→ **STORED ROWS**:

==============================

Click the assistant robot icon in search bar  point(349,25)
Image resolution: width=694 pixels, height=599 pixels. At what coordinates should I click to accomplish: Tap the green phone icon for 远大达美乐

==============================

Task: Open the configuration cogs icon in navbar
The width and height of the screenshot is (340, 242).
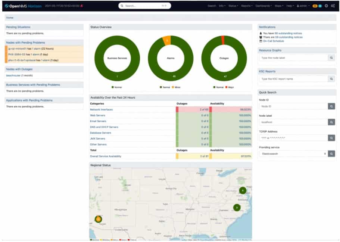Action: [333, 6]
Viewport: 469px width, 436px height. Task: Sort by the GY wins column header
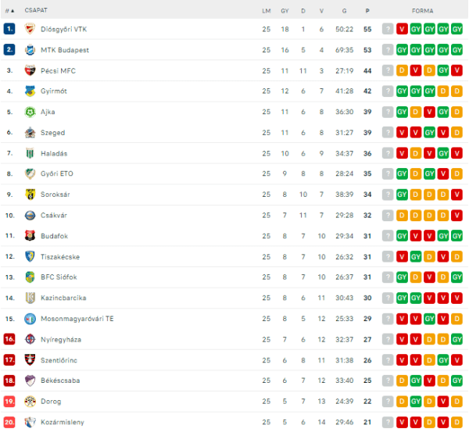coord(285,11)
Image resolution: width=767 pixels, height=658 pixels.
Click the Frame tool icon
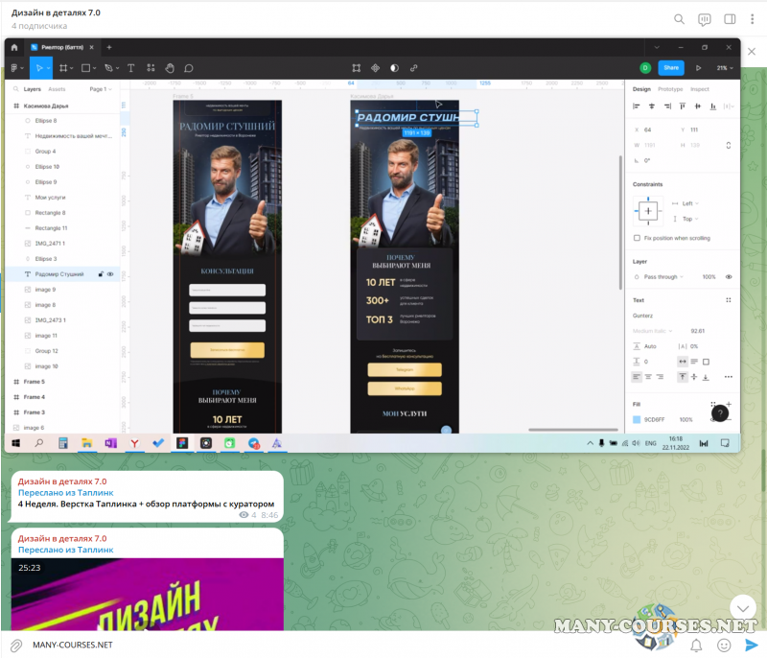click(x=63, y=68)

==============================

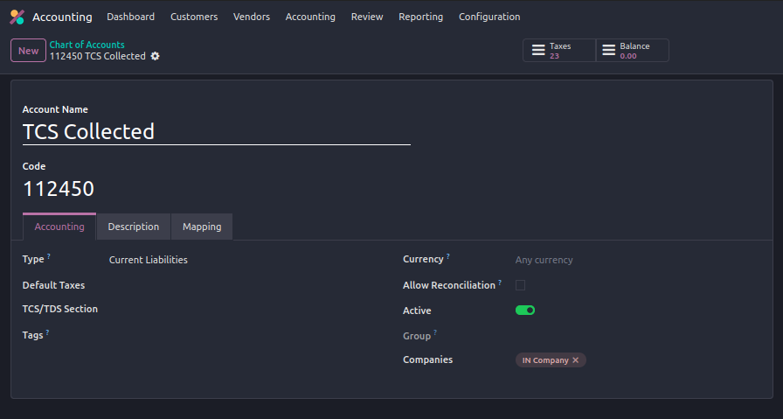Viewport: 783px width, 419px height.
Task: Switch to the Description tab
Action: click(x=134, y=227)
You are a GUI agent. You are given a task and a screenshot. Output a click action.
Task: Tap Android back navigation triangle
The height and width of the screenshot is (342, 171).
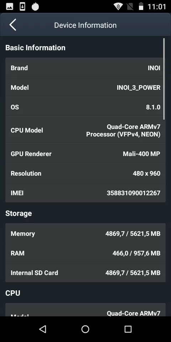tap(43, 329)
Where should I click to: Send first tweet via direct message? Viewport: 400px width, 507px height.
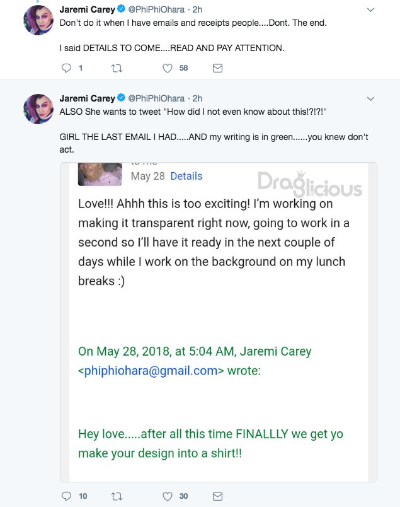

==============================

Transcribe the data from the line with "Image resolution: width=767" to the line with "click(x=63, y=68)", both included. Leave the pictures out.

Image resolution: width=767 pixels, height=658 pixels.
Click the Frame tool icon
click(x=63, y=68)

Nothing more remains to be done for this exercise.